Stored data
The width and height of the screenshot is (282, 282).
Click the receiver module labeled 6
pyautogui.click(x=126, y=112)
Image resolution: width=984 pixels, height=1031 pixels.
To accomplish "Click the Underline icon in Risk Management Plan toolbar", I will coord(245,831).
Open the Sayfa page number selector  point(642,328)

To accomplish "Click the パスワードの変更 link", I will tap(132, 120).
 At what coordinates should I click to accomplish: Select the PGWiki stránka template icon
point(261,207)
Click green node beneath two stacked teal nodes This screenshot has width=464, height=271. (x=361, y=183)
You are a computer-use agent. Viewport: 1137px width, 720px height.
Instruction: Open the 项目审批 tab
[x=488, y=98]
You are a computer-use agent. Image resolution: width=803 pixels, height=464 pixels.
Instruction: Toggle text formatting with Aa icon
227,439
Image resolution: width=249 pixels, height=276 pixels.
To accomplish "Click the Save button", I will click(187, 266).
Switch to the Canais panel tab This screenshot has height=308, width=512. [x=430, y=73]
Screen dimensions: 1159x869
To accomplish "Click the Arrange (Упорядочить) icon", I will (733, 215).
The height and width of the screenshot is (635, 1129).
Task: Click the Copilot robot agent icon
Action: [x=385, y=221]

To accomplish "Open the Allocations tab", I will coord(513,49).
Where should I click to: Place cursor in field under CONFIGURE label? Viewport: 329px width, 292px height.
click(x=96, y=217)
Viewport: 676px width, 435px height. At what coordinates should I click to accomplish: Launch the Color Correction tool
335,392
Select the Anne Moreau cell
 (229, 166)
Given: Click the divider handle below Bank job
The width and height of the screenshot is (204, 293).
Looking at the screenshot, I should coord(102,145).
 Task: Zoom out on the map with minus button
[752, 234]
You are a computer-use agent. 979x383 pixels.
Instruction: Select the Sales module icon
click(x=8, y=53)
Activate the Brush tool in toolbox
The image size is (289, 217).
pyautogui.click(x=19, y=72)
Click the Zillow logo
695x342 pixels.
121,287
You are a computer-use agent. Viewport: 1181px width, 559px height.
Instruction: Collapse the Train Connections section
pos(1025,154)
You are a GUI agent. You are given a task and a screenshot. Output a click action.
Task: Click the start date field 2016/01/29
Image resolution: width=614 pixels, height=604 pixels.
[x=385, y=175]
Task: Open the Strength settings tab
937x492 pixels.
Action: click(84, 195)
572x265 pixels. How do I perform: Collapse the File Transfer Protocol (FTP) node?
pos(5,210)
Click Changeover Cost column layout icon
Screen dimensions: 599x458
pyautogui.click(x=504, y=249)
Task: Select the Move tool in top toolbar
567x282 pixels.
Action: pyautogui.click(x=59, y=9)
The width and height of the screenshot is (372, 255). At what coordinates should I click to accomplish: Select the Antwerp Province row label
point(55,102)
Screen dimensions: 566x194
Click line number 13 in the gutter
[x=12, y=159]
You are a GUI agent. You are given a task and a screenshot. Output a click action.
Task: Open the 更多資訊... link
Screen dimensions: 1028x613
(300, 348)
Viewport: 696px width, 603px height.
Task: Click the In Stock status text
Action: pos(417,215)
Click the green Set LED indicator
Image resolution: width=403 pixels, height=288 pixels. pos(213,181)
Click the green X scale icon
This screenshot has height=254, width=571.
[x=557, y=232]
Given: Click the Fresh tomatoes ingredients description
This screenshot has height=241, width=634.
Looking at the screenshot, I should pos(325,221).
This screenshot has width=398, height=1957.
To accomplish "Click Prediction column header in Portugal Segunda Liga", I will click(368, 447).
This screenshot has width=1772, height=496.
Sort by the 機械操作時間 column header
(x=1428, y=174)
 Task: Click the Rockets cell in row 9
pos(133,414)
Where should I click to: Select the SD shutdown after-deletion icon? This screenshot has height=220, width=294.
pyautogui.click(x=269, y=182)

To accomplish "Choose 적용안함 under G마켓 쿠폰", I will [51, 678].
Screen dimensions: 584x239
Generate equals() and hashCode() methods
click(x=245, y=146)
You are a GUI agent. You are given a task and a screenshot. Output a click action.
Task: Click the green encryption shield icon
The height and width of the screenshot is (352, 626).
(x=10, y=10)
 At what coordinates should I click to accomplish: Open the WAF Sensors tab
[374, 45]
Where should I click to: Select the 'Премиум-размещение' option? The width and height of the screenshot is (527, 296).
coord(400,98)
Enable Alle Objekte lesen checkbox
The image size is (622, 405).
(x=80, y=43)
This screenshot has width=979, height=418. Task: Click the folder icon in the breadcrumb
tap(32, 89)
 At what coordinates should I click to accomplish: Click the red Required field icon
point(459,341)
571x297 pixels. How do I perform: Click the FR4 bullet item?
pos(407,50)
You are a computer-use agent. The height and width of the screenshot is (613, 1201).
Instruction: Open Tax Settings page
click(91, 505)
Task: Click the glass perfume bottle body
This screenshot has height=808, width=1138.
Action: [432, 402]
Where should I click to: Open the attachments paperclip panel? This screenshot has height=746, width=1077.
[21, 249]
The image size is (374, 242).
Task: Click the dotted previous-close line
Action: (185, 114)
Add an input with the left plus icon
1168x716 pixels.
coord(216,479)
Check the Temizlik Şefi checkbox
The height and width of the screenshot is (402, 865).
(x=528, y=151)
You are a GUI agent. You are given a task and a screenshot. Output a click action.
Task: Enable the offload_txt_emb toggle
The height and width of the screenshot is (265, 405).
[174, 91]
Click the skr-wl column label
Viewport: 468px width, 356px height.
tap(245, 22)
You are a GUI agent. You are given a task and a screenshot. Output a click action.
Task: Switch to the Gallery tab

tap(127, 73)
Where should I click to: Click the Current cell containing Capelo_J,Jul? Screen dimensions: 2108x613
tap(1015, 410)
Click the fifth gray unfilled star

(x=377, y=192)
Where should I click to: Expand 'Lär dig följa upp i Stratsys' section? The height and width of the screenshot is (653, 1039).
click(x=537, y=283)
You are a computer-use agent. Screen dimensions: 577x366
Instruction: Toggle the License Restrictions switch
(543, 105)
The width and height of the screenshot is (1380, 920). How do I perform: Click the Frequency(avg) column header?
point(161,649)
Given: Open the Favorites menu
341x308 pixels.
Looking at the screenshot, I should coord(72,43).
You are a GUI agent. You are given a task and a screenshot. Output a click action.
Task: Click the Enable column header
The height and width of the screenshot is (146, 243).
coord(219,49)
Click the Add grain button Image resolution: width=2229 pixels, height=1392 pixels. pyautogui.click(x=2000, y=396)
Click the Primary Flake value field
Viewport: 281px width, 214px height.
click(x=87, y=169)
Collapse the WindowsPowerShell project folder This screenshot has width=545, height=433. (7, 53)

### Task objective:
Search the data for "Enable". Copy every line that has it.

### Response to this task:
Enable Alle Objekte lesen checkbox
Task: Enable the offload_txt_emb toggle
Task: Click the Enable column header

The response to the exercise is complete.